Action item>
Restate word for word the lines of the entries below, starting with the line that holds "You are a computer-use" and ending with the line that holds "Instruction: Click the", and no others.

Available data>
━━━━━━━━━━━━━━━━
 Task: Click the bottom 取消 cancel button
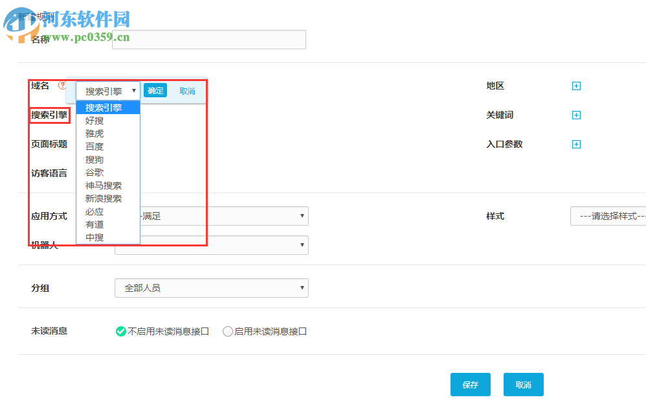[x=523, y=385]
━━━━━━━━━━━━━━━━
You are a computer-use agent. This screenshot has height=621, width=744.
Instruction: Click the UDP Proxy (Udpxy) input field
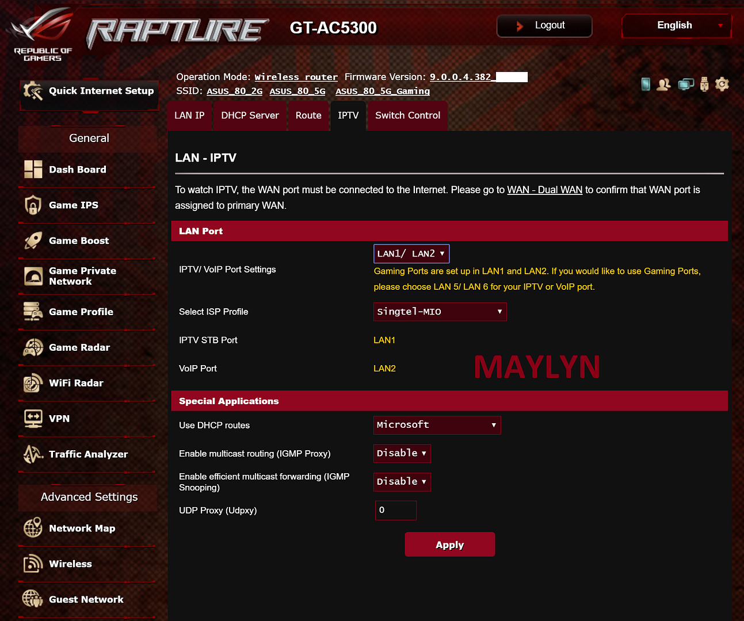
━━━━━━━━━━━━━━━━
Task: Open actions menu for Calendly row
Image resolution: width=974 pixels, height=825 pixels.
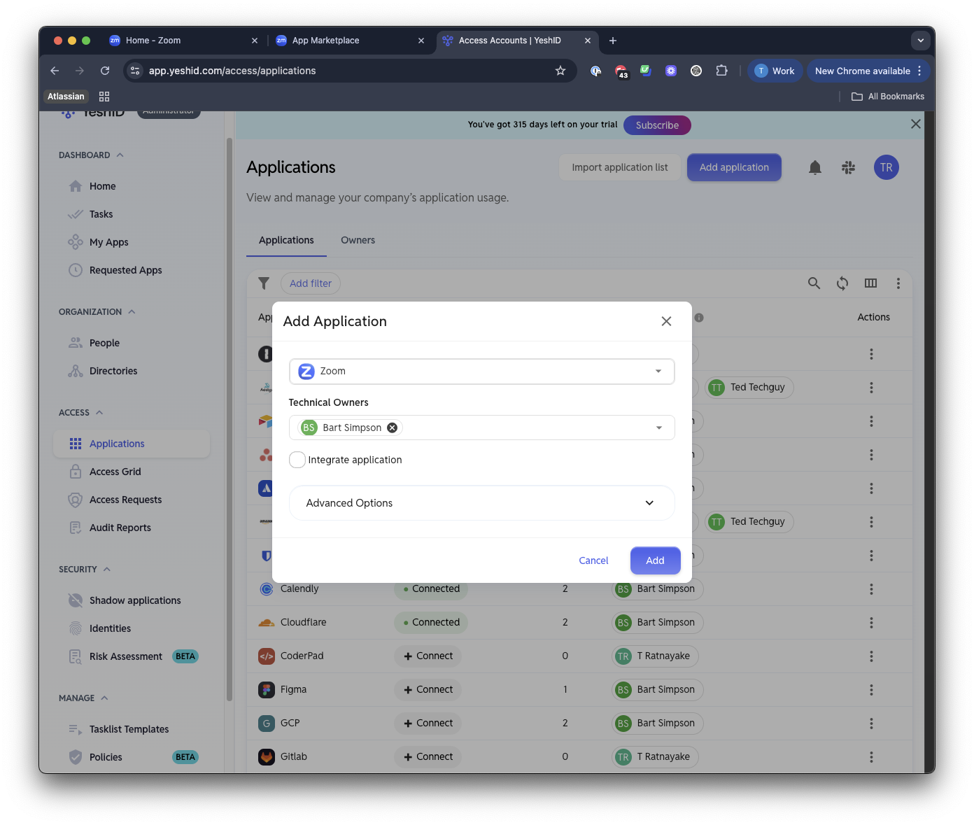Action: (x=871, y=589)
━━━━━━━━━━━━━━━━
Output>
You are a computer-use agent. This screenshot has height=621, width=744.
Instruction: Click the UDP Proxy (Udpxy) input field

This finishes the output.